Daniele Chiesa
    Daniele Chiesa

    Daniele Chiesa (1973) was born in Bergamo, Italy. At an early age he began studying classical guitar and then moved to Cremona to study musicology at the university. Near the faculty was the Cremona School of Instrument-Making and he made friends with some of the students there. He became interested in learning to build bowed instruments and decided to enroll at the school where he studied for forty hours a week for five years. This was a great start on the road to what he really wanted which was to make guitars.
    Shortly after graduating he became interested in archtop guitars and went to California to learn to build them. He ended up in a workshop where they made classical guitars and he realized that this was where his future lay. He, therefore, decided to go to Spain to learn a better, more deeply-rooted tradition of guitar-making. He had heard good reports of the courses organized by the Córdoba Guitar Festival and taught by Granada guitar-maker Paco Santiago Marín and in 2002 he signed up for one. He remembers with admiration the enthusiasm and effort that Paco Santiago put into his classes. After the course he decided to move to Granada, where he remained in touch with Paco. He would take his guitars to Paco and show him how he was getting on: the tops, thicknesses or fan-bracing. Daniele also began to frequent the workshops of René Baarslag and Antonio Marín and remains in touch with them even now. He also visited the workshop of Rolf Eichinger who, according to Daniele, has helped many members of the younger generation, especially the foreigners. He says that if you got on with Rolf, he was very open and would spend hours explaining techniques and methods and giving advice.

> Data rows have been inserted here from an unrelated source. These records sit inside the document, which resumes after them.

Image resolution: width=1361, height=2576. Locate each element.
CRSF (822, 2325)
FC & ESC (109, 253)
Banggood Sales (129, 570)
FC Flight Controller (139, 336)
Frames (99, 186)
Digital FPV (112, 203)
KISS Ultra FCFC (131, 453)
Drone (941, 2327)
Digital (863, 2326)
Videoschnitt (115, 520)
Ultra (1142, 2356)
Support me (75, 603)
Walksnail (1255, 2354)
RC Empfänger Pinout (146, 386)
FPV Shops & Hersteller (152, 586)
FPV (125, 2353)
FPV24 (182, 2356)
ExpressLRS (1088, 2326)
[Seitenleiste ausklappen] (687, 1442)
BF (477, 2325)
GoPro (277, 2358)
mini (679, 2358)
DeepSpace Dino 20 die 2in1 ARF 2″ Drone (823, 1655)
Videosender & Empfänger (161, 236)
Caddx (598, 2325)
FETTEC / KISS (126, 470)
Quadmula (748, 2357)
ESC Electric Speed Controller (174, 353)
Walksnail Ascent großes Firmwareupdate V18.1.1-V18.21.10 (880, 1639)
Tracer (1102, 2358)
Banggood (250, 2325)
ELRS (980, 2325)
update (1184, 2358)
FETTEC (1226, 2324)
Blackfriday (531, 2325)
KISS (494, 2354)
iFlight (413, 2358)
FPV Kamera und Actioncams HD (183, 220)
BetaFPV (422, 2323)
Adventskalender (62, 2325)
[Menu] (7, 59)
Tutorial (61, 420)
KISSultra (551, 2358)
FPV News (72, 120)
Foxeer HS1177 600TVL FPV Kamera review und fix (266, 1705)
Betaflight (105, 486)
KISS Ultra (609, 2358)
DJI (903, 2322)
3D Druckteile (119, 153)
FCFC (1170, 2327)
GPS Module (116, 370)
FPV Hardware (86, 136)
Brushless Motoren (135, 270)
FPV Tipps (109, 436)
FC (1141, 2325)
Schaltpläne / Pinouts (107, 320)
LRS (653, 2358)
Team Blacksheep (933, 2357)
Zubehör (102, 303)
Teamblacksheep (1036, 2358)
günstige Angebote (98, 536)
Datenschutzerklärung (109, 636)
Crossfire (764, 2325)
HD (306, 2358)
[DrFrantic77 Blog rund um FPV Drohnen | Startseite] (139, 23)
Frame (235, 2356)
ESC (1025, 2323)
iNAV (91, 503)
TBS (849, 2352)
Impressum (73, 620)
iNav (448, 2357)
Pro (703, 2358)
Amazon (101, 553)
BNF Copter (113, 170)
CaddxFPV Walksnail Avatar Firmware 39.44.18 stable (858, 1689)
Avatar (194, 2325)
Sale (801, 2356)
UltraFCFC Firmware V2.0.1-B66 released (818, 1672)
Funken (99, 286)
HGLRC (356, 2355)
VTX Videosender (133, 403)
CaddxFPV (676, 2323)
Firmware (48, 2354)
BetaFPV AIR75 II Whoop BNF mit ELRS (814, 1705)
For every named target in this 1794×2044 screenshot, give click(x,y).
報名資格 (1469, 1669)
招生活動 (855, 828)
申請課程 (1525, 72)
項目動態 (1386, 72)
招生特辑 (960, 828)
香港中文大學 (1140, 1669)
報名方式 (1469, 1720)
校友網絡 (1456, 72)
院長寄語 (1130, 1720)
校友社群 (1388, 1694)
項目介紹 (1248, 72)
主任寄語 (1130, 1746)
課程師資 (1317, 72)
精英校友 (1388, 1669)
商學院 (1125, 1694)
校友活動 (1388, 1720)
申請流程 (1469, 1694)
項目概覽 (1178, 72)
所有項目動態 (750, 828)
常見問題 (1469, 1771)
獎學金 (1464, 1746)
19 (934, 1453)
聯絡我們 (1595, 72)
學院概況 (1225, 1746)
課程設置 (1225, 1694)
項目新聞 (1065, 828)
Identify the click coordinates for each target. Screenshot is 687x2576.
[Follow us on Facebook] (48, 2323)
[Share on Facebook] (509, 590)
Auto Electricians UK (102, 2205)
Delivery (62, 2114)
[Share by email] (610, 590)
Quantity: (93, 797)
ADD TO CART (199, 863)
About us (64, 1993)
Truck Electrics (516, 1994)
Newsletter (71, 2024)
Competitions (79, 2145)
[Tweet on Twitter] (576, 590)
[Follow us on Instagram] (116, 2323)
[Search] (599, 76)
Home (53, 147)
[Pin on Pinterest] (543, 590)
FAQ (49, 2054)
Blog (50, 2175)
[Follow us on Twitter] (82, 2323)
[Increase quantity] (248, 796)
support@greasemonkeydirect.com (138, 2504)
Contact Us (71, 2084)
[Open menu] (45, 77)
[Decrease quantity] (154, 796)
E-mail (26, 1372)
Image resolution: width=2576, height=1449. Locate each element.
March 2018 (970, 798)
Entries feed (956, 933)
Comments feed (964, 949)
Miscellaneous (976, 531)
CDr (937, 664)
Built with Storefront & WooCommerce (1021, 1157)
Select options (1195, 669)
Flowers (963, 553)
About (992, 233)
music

    Later, Daniele met his wife and after living in Granada for eight years they moved to the Costa del Sol in Málaga where he has his workshop today. He says that he still works in the style that he learned in Granada, and although he has experimented with artificial materials, the results have not convinced him to put aside traditional Granada construction. He believes that if you receive a solid grounding like the one he received in Granada, with its clearly defined characteristics, changing directions is not a good option. “If you start using new technologies, you risk losing the advantages of the traditional system without necessarily gaining the possible advantages of modern construction methods.” The main problem with guitars made using new technologies is that the sound made by these instruments differs greatly from the traditional guitar in terms of dynamics and tone colour. “Dynamics are of the utmost importance, much more than just volume” he claims. Daniele likes to hear the subtleties of the music and the guitar even when the guitarist is playing softly. As an example he cites a guitar made by Ana Espinosa which he heard in a large hall. He says that even though he was sitting at the back he could hear the guitarist’s changes in tone and dynamics perfectly. “The Smallman style of guitar has a very loud sound, no matter what, whether you play piano or forte and that is a distinct disadvantage.”
    In Cremona, Daniele learned that in the evolution of an instrument there can be no drastic, overnight changes, and that the individual changes and developments made by each maker are key factors in continuing the tradition. He prefers to adapt the traditional model, moving it forward in the subtlest of ways to keep his instruments up to date. In his opinion, the Granada school evolves slowly without deviating from the very Spanish sound, colour, and timbre. He also believes that the traditional guitar still has plenty of room for experimentation. If he had stayed in Cremona building violins he would have done nothing else but preserve an immobile, unvarying tradition. However, the traditional guitar allows him to experiment and implement interesting discoveries.
    Daniele believes there is a Granada school of guitar-making in Granada today. Granada has a deeply-rooted, unbroken tradition of guitar-making in the same way that Cremona has a strong tradition in the construction of the violin. Each guitar-maker has his own ideas, his own bracing and measurements, but the roots of the process and the way of understanding the instrument are the same. And this Granada guitar is very much alive today.